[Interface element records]
------------------------------------------------
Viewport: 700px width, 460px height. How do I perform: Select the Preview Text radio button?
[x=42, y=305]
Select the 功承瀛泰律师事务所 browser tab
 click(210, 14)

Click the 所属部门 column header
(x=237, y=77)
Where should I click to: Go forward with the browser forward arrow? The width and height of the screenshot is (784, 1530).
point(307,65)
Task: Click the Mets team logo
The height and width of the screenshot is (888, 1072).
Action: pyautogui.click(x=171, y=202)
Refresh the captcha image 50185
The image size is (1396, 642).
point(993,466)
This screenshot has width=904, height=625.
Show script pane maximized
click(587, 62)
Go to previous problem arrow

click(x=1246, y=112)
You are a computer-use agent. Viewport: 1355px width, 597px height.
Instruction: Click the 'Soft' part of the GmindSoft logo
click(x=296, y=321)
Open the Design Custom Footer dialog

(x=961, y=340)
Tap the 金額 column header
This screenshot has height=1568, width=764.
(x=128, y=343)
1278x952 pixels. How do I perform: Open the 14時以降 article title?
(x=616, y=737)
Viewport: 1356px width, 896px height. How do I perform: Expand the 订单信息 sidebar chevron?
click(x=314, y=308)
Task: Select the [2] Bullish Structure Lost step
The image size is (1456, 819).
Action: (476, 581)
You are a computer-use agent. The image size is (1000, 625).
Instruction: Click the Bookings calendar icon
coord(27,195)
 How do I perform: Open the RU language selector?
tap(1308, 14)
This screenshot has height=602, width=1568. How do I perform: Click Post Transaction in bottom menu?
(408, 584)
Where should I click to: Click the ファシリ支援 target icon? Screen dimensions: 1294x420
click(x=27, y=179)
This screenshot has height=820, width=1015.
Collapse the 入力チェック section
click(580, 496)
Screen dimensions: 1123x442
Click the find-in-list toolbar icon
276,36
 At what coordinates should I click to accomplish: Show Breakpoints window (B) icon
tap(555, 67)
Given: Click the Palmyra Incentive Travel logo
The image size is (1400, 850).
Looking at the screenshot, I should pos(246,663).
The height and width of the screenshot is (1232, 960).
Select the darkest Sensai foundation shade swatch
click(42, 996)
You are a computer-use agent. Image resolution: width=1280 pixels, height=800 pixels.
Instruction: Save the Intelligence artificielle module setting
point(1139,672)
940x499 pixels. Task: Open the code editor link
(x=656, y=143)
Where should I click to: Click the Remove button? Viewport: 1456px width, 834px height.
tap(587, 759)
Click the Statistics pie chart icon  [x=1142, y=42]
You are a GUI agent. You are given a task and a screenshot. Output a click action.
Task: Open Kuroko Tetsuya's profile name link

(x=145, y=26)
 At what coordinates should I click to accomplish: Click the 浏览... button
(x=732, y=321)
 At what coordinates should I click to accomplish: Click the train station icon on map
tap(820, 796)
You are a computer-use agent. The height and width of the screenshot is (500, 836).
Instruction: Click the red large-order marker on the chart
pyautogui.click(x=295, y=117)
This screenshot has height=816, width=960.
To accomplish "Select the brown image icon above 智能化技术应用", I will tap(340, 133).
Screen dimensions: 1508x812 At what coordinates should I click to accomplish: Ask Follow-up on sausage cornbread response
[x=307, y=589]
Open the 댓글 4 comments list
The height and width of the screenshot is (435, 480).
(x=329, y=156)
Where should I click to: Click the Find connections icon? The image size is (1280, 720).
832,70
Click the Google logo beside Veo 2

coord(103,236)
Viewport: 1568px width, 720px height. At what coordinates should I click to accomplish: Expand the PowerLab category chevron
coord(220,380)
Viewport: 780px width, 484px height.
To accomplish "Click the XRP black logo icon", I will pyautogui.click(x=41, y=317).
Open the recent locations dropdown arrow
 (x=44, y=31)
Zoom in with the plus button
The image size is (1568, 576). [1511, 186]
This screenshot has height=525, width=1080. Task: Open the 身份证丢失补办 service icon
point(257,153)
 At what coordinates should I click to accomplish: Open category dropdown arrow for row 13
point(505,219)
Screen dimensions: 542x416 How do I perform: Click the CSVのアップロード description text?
------------------------------------------------
Directive: Quote the records word for word, starting at the first line and going on through the line containing "(x=128, y=343)".

Task answer:
Viewport: 700px width, 460px height. How do I perform: Select the Preview Text radio button?
[x=42, y=305]
Select the 功承瀛泰律师事务所 browser tab
 click(210, 14)

Click the 所属部门 column header
(x=237, y=77)
Where should I click to: Go forward with the browser forward arrow? The width and height of the screenshot is (784, 1530).
point(307,65)
Task: Click the Mets team logo
The height and width of the screenshot is (888, 1072).
Action: pyautogui.click(x=171, y=202)
Refresh the captcha image 50185
The image size is (1396, 642).
point(993,466)
This screenshot has width=904, height=625.
Show script pane maximized
click(587, 62)
Go to previous problem arrow

click(x=1246, y=112)
You are a computer-use agent. Viewport: 1355px width, 597px height.
Instruction: Click the 'Soft' part of the GmindSoft logo
click(x=296, y=321)
Open the Design Custom Footer dialog

(x=961, y=340)
Tap the 金額 column header
This screenshot has height=1568, width=764.
(x=128, y=343)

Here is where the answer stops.